IGI grid services for the bioinformatics community

L Gaido, M Bencivenni, D Cesini, G Donvito, P Veronesi


Motivations. In the last decade many projects related to grids have been carried out in Europe at both national and international levels with an important economic contribution by the European Commission.The grid middleware developed within these projects has been deployed into the European grid infrastructure (EGI) made by more than 350 sites all over Europe. The Italian Grid Infrastructure (IGI) is part of EGI and is one of the most important and widest national grid infrastructures in Europe since it provides about 33000 CPU cores, 17 PB of disk space and 9 PB of tape capacity spread over more than 50 sites. Although the grid infrastructure has been initially built according to the needs of a few scientific communities (high energy physics, earth observation and Bioinformatics among the others), it has been gradually evolving in order to provide grid services to a wider and wider user base. Several scientific communities are observing that as the instruments become more and more powerful the need for storage and computing is increasing day by day. This will also increase the number of users that could benefit from a geographical distributed computing grid infrastructure.
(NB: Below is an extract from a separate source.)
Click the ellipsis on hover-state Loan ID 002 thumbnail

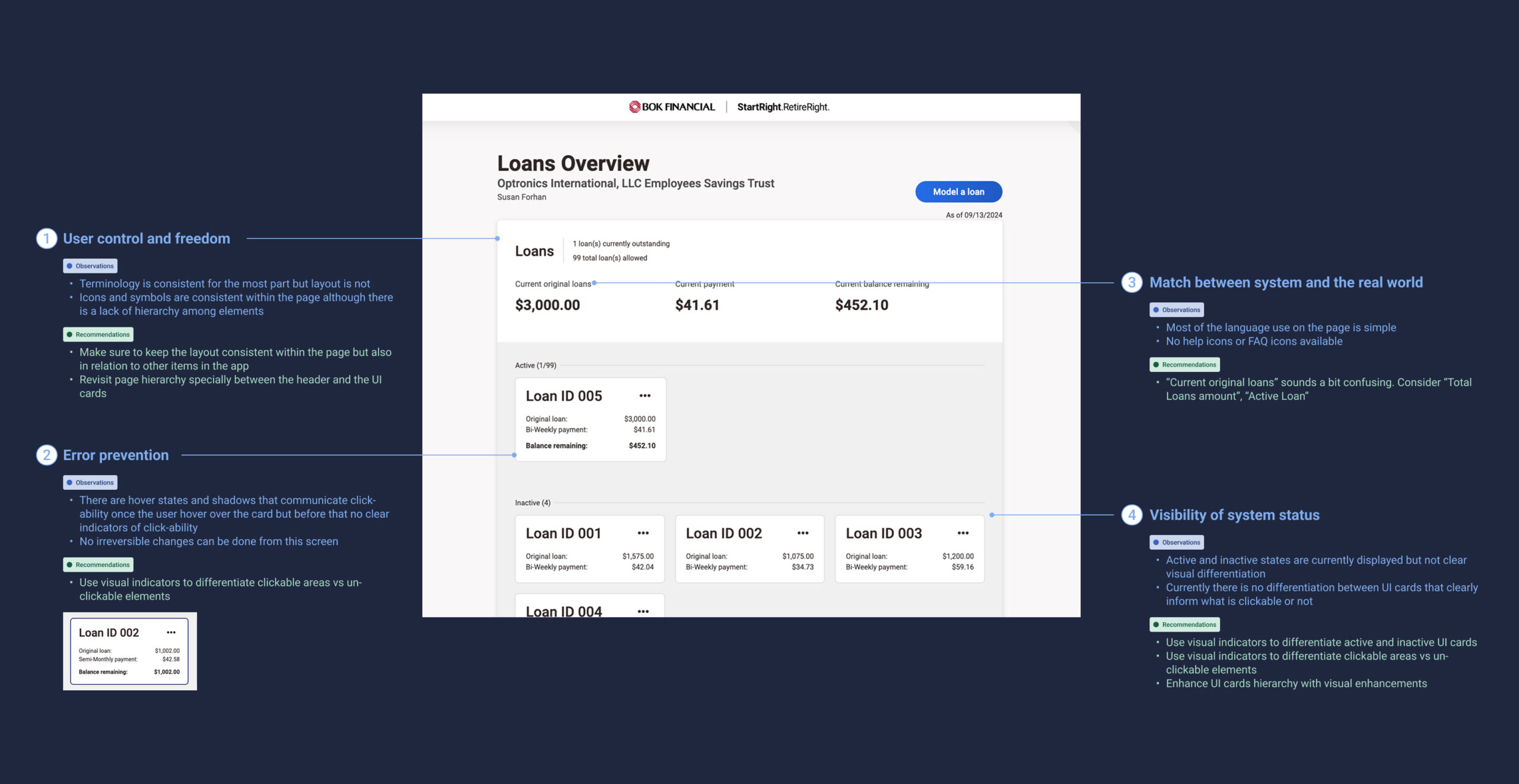pyautogui.click(x=171, y=632)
Methods. In order to support new communities (users and resource providers), various activities have been started. Training has been considered very important, so tutorial for users and grid administrators are regularly organized. In addition great effort has been devoted to understanding the user needs, by defining appropriate use cases, and to supporting the user communities to port their applications on the grid environment (the so-called "gridification"). An important effort is also spent in developing new tools that could make the interaction between the final users and the grid as easy as possible. In particular web tools to submit jobs to the grid infrastructure have been deployed and used by some bioinformatics communities. In order to address the needs of users relying on high-level tools like Workflow managers (e.g. Taverna and other similar tools), a front-end web service has been developed. This web interface could be used as a bridge towards the EGI/IGI grid infrastructure. The IGI community is also providing a service that allows the exploitation of Relational Databases over the grid infrastructure, assuring a high level of security and privacy.
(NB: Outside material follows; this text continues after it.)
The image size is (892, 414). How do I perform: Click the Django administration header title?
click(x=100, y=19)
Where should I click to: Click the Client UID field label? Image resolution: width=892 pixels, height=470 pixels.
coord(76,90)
Results. The usage of the standard EGI/IGI resources and services, together with the high level services that IGI is providing on top of the grid, has provided the end users with the capability of carrying out their high demanding computing activities in an easy and reliable way. In the past years, indeed, IGI has supported several bioinformatics communities to "gridify" many different applications such as: ASPic, PAML, MrBayes, CSTGrid, DNAfan, BLAST, BayeSSC, FT-Comar, Muscle, Gene Ontology DB analysis, ABCtoolbox, EMBOSS, Bowtie, SAMtools, Illumina Solexa data processing, AmpliconNoise, BioPython, HMMER. As a result the CPU consumed by various Italian bioinformatics groups on the IGI grid infrastructure has exceeded the 10 years in a few days of activity, thus hugely reducing the overall time needed for the execution of the jobs. Thanks to IGI the bioinformatics users have carried out their analysis in an easy and transparent way, both through simple web interfaces and through complex WorkFlow managers, reducing the time needed to get the results of about 2-3 orders of magnitude. The IGI infrastructure has also been exploited by the Computational Biology group of the Bologna University, in the frame of DUCK (Distributed Unified Computing for Knowledge, a collaboration between multidisciplinary Academic and Research Institutions located in the Emilia Romagna region), to run protein annotation application based on the Bologna Annotation Resource (BAR) method, and to perform massively parallel genome sequencing including about 18 millions of protein sequences. More than 150 computing nodes in the IGI grid infrastructure have been used, successfully dropping the computational times if compared to the computing resources of the local cluster available to the group. The protein annotation application reached a dropping factor of 120, i. e. the computation was performed in few weeks instead of years. Data management facilities offered by the Grid were also exploited to easily handle input and output files. To provide an easy-to-use service to the user communities IGI is developing a web portal that will hide the complexity of the authentication/authorization mechanisms and will also integrate the computing frameworks needed by the different user communities. A prototype of this portal can be easily set up for the bioinformatics community.